Depending on the maturity of the company, there are several entry points to an Enterprise Architecture implementation. Currently, application rationalization is a common entry point to the broader Enterprise Architecture function which naturally links “up” into business orchestration and “down” into infrastructure consolidation. Once they have established a clear business vision, experts assess (and sometimes build) the application portfolio, study all the client’s applications and analyze their operational relevance, quality, and business value. They then rank the applications in order of the value of their contribution to the company’s performance. Based on this information, investment and divestment decisions are taken and implemented, and shared service recommendations are made that include how to rationalize business data.

 

Investing in innovation

Application portfolio management is the basis for recommending which applications are to be maintained, which should be suppressed, and which should be frozen (and for how long).
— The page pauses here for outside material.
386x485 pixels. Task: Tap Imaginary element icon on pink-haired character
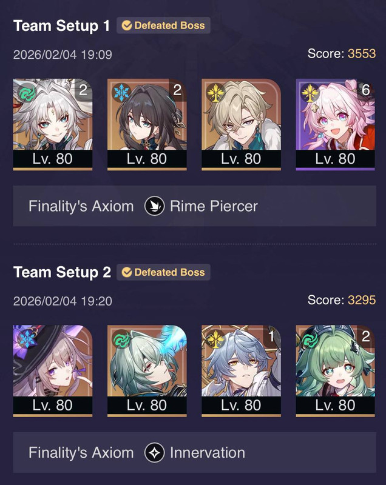pyautogui.click(x=310, y=93)
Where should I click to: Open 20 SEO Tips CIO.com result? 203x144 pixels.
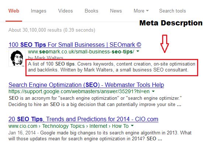(83, 119)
By taking these recommendations on board, client companies can make significant cost savings and the money saved can be invested in innovation and applications that add real business value. So-called ‘star’ applications – those with lots of users that are good for the business – are maintained, fully supported, and, if necessary, upgraded. ‘Good’ applications, that may have glitches, can be reengineered to enhance their performance. Enterprise Architecture delivers real cost savings in terms of maintenance costs and functional upgrades. It frees resources and liberates more money, previously consumed by the cost of maintaining old applications, to invest in new technologies that are in step with business requirements.

The Enterprise Architecture process goes beyond enterprise applications to encompass the entire infrastructure, machine park, and operating landscape. Enterprise Architecture presents an integrated view of business planning and operations, data and information flows, application portfolio, and the enabling technological infrastructure across the enterprise.

 

Going beyond IT

Enterprise Architecture enables the effectiveness of business processes to be studied, analyzing them within the context of business objectives and identifying improvements that enable users to perform day-to-day activities faster and more effectively. The client’s operating environment is analyzed to determine the match with the client’s future business vision, and an equivalent scenario, which pools together all enterprise IT elements, is then created that matches the future vision.

When moving from the current scenario to the desired future business vision, key business elements (processes, organization, people and culture) must be taken into account. These elements represent the areas that require change in order for the client company to move forward and become an adaptive enterprise.

Like ascending Everest, no climber reaches the peak in one day. They climb to a base camp where they assess resources and regain strength before moving on to the next level. Similarly, when transforming operations to become an adaptive enterprise, progress is made via a series of plateaus. At each plateau, all business and IT elements are brought back into harmony and incremental performance enhancements are assessed and assimilated. Using this type of plateau planning, long-term objectives are translated into actionable steps – ensuring performance benefits and cost savings at each step along the way.

This cloverleaf structure helps to balance the demand and supply relationships of the business. It also ensures that enterprise IT meets business requirements at all times whilst managing the risks associated with business change and operational transformation.